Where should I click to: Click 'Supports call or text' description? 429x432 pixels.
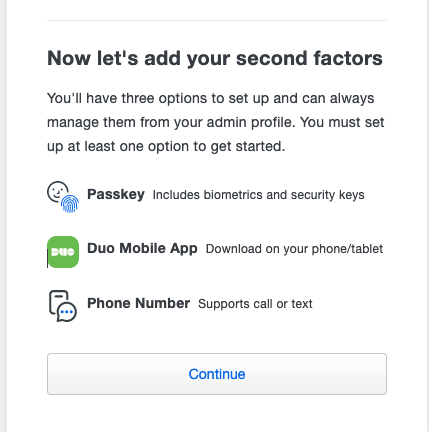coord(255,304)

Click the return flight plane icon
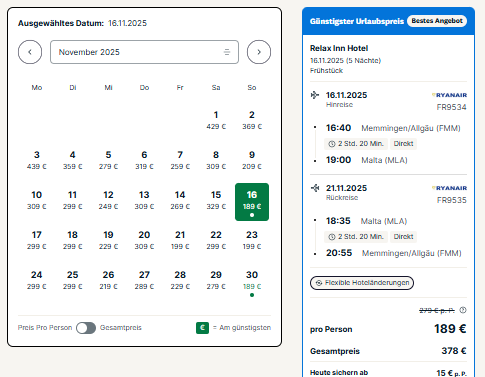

=====

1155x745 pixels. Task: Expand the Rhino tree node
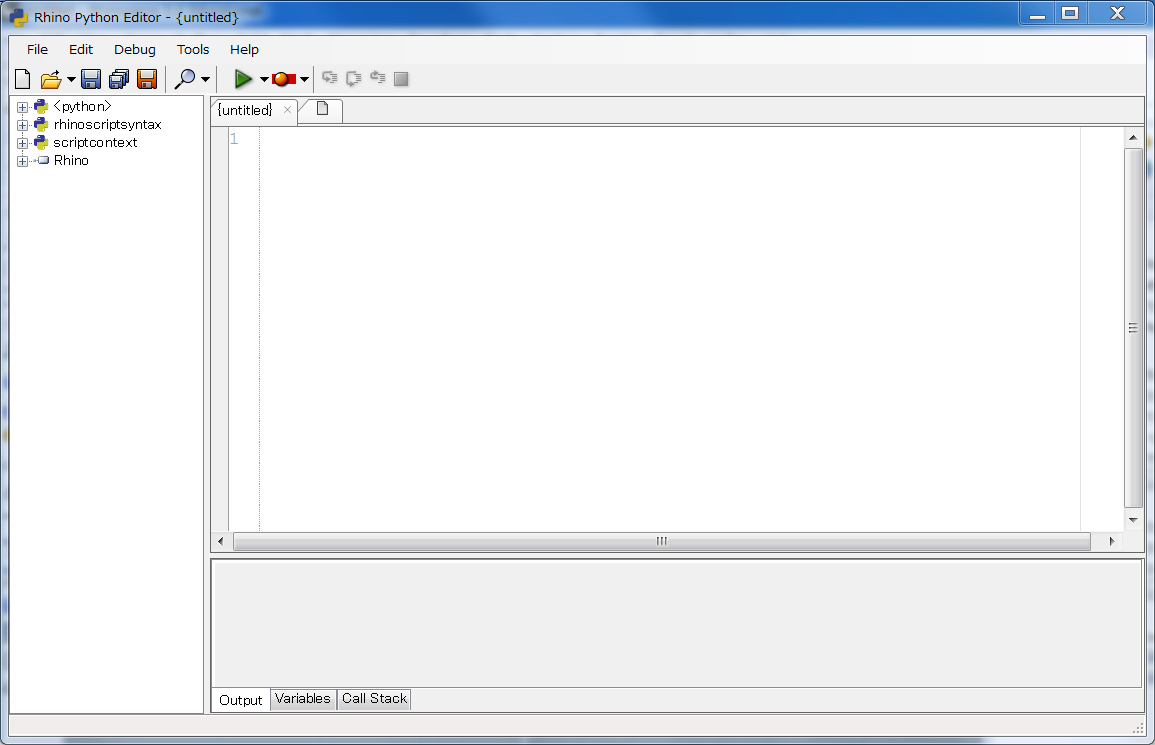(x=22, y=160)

=====

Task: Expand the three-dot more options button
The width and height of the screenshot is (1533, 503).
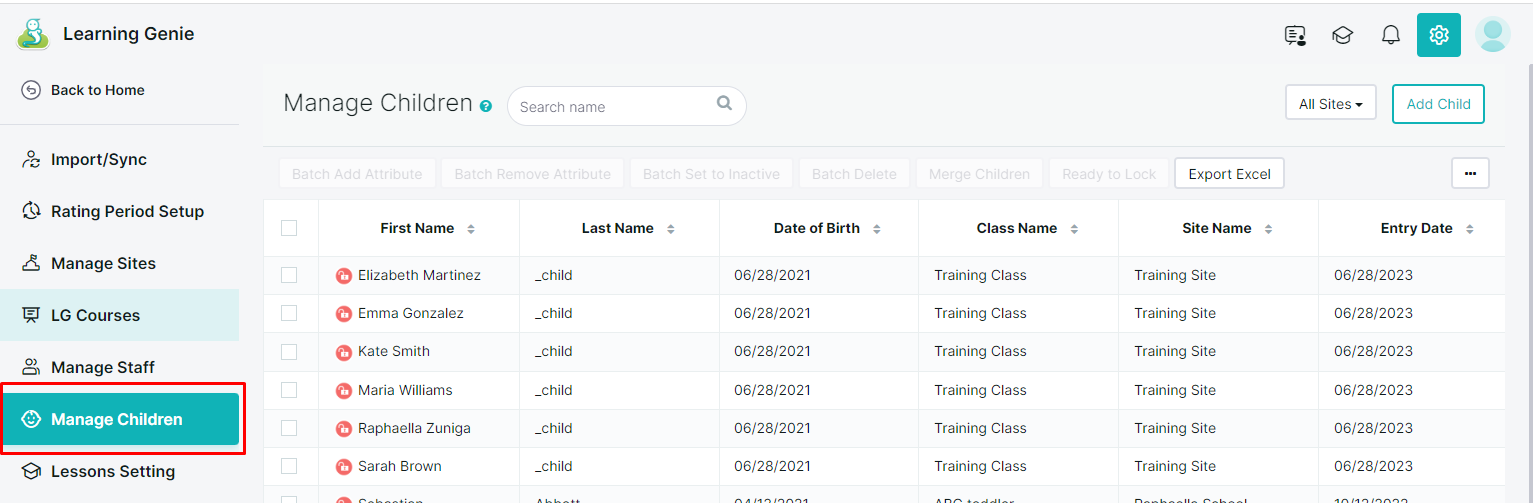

=====

ACTION ITEM —
In the listing above, find the line with "Where should I" and the line with "Click the return flight plane icon". Transcribe those two and everything between, exactly, leaving out pictures.

TASK RESULT —
Where should I click to: Click 'Supports call or text' description? 429x432 pixels.
coord(255,304)

Click the return flight plane icon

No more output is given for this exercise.